New Mexico Weather: 6/23/17

Yesterday was another hot day.  I avoided all outdoor activity until around sundown, when JoAnna and I took a walk around the neighborhood.  It had cooled off a bit and there was a slight breeze.  There was a nice sunset to see:

This morning has been still, sunny, hazy and hot.  Here is a view of the backyard again today, with hazy skies and high temperatures.  It is actually hazier today than yesterday.

National Weather Service (NWS) in Albuquerque forecasts (for Socorro) a mostly sunny day, with a high temperature of 101 F. The winds will be from the north at 10-15 mph.  This evening will be partly cloudy, with a 20% chance of isolated showers and thunderstorms, and a low temperature of 67 F. Winds will be from the northeast at 10-15 mph.

The NWS in Albuquerque forecasts (for Magdalena) a mostly sunny day, with a high temperature of 95 F. The winds will be from the north at 10 mph.  This evening will be mostly cloudy, with a 20% chance of isolated showers and thunderstorms and a low temperature of 60 F. Winds will be from the east at 10-15 mph.

The NWS in Albuquerque forecasts (for Rio Rancho) a mostly sunny day, with a high temperature of 99 F. The winds will be from the north 10-15 mph, becoming east in the afternoon.  This evening will be partly cloudy, with a 20% chance of isolated showers and thunderstorms, and a low temperature of 63 F. Winds will be from the east at 15-20 mph.

The NWS has issued a Hazardous Weather Outlook concerning the widespread heatwave that will occur over New Mexico over the next few days.  Today, there is a Heat Advisory in place over the western part of the state, including Albuquerque, Socorro, Magdalena and Rio Rancho.  This evening, a cold front will move in from the northeast, bringing lower temperatures and high winds.  The NWS Watches and Warnings graphic is shown below:

The Storm Prediction Center (SPC) has issued a Marginal Risk for the central mountain chain and east, where gusty winds and large hail are the primary threats.

The visible satellite imagery shows some pre-frontal clouds over the northeastern corner of the state, as well as haze over most of the state.

The infrared satellite imagery shows very few thick clouds at this time.

The water vapor imagery shows that there is some moisture aloft, and that is is moving zonally across the state today.

The 12Z sounding from Albuquerque shows a drier atmosphere this morning than we’ve seen for several days.  There was 0.44 inches of precipitable water present in the column this morning.  There was no Convective Available Potential Energy (CAPE) and no Convective Inhibition (CINH) present.  There was a small thermal inversion near the surface, and the 0-3 km average lapse rate was 6.4 C/km.

The hodograph shows that there was 6 kts of low-level shear (mostly due to directional changes) and 29 kts of deep-layer shear (mostly due to speed changes).

The surface observations (from the SPC Mesoscale Analysis Map) show hot temperatures, and moderately-low humidity (based on the surface dewpoint depressions).  The skies are clear, for the most part.  There are strong northeasterly breezes in the northeastern corner of the state as the back door cold front progresses southwest.

The surface pressure chart shows that high pressure behind a back door cold front will move into the northeastern part of the state.  Currently, we have a moderate pressure gradient across that corner.  The RAP shows that a thermal low will intensify in the southwestern corner of the state, and that the high pressure will weaken, yet advance southwest, intensifying the pressure gradient over the next six hours.

Synoptically speaking, the 300 mb NAM chart (from Unisys) shows light zonal to northwesterly flow aloft.  There is a trough to our north, but it will not punch south into New Mexico.

The 500 mb NAM chart shows that there is no strong vorticity advection over the state today.  This chart has been excluded from today’s post.

The 700 mb NAM chart shows a few pockets of rapidly-rising air by 18 Z in the northwestern corner of the state.

The 850 mb NAM chart shows really high temperatures over most of the state today.
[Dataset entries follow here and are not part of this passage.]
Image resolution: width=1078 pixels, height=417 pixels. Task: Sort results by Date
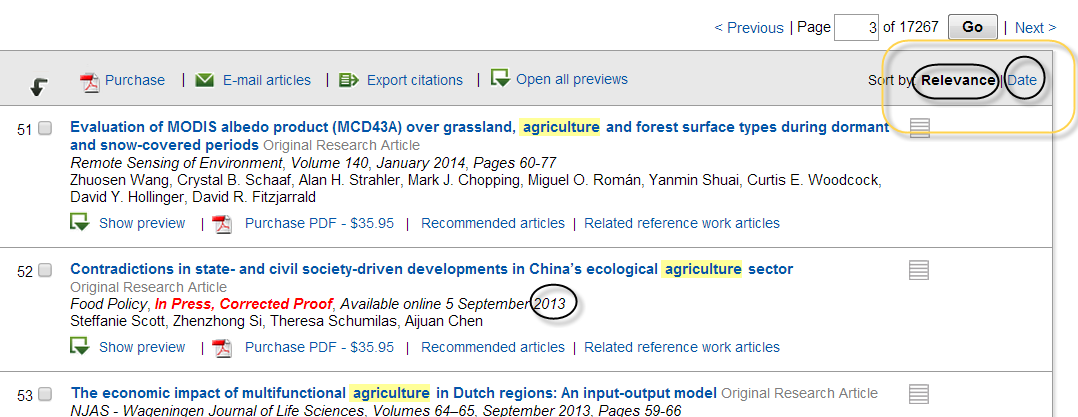1022,80
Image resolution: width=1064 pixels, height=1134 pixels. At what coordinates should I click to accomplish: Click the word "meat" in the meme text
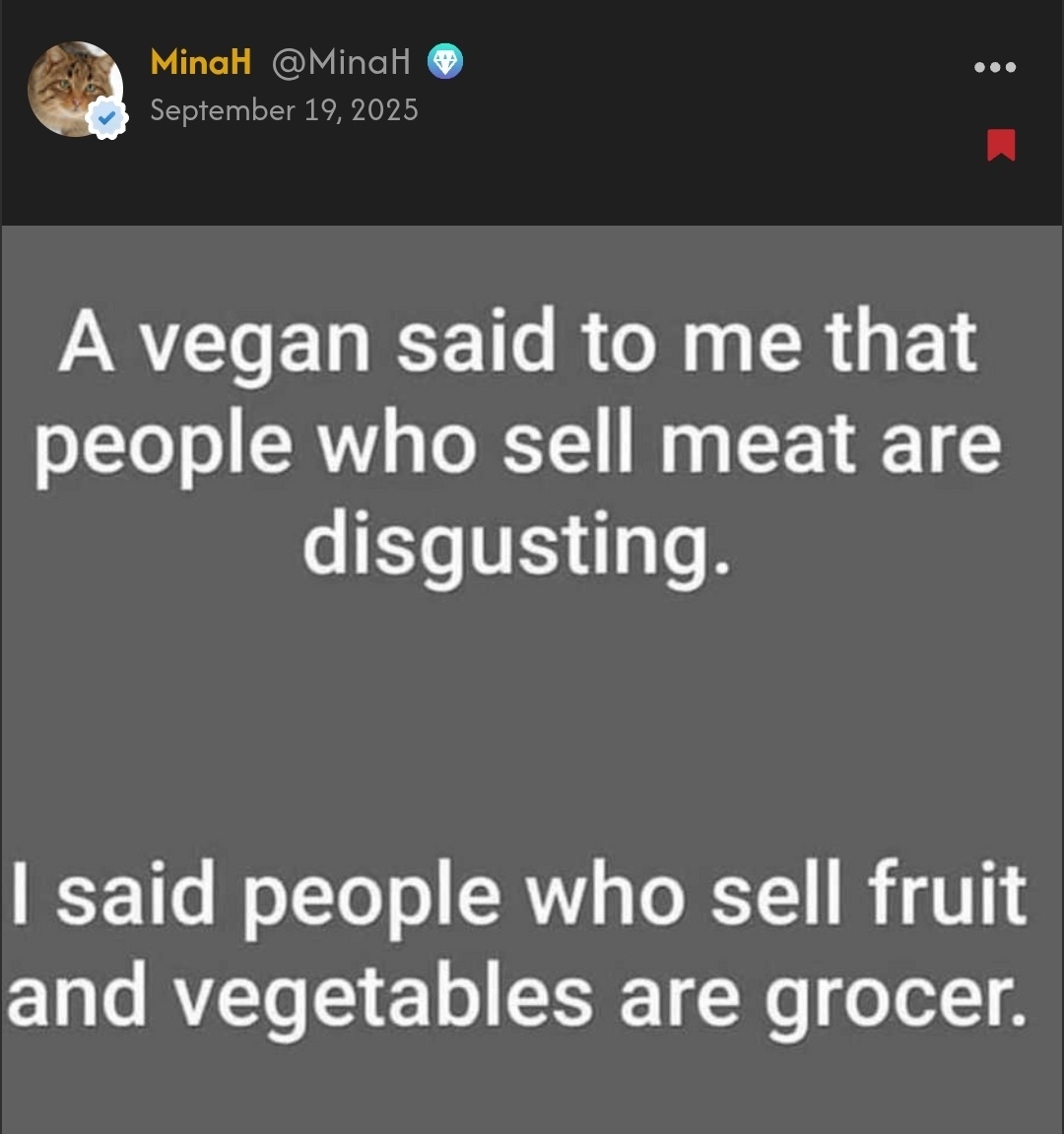758,443
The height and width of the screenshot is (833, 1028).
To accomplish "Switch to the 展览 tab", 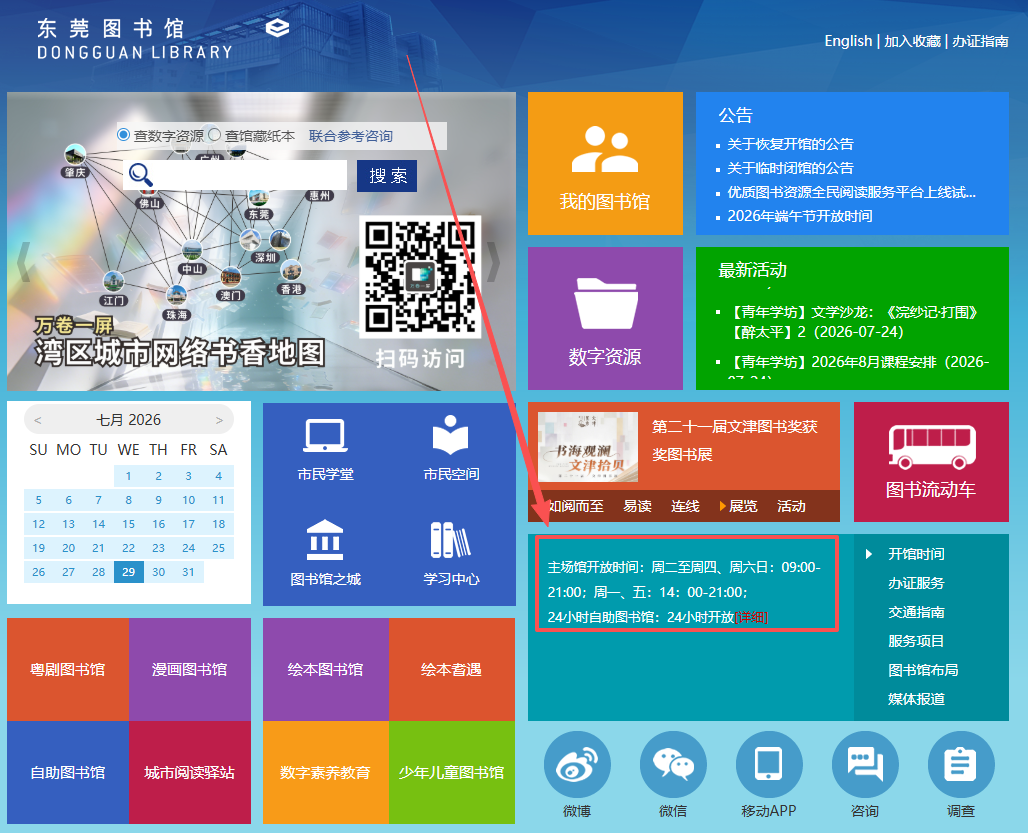I will click(x=743, y=506).
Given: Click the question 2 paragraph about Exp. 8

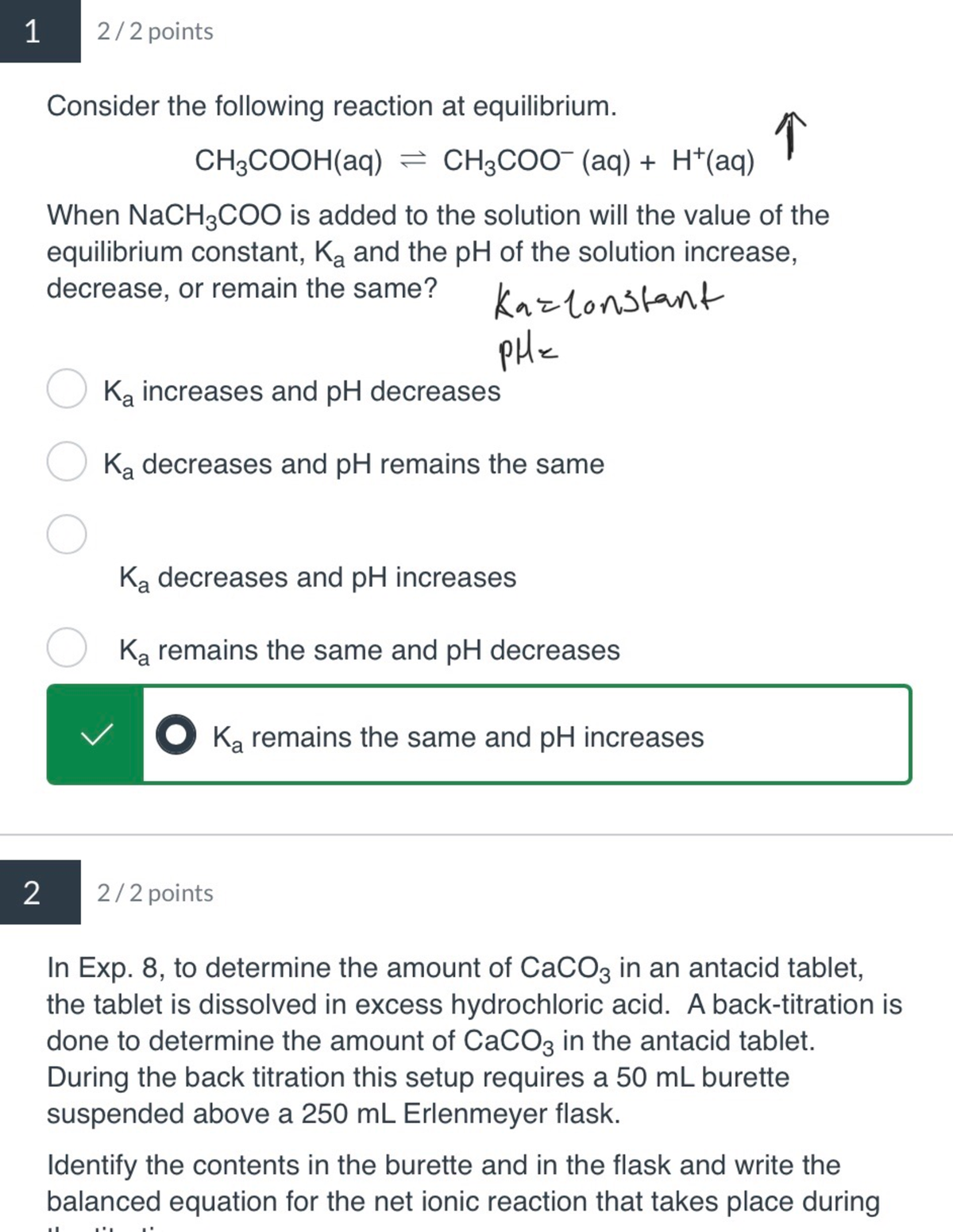Looking at the screenshot, I should click(x=474, y=1040).
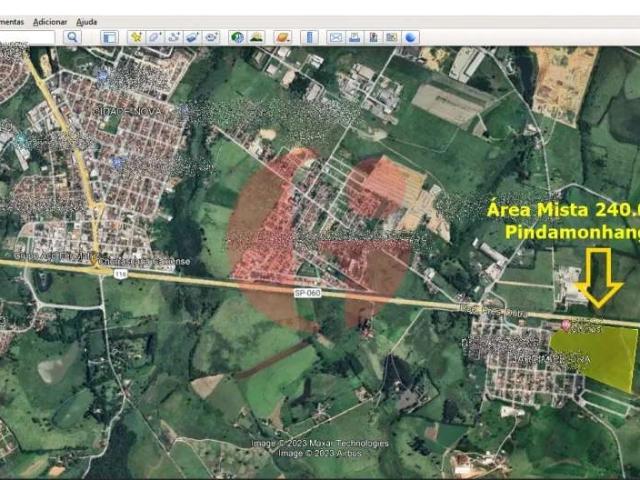Choose the Add Image Overlay tool

pyautogui.click(x=193, y=37)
However, there is strong Cold Air Advection (CAA) as a back door cold front pushing southwest from the northeastern corner of the state.  Notice the strong winds perpendicular to the thermal gradient.
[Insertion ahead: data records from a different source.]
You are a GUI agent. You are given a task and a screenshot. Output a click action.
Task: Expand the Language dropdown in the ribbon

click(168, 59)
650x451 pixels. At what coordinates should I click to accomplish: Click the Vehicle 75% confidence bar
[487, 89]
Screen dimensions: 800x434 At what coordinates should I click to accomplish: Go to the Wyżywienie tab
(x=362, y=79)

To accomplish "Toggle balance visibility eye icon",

The Precipitation chart shows that there is virtually no chance of precipitation, statewide, today.  This chart has been excluded from today’s post.

Today will remain sunny, hot and clear for much of the state, clouding up in the evening.   However, we are in for a temporary change, as this back door cold front will bring cooler temperatures and strong winds as it approaches.  Perhaps this weekend will be cooler than this past week.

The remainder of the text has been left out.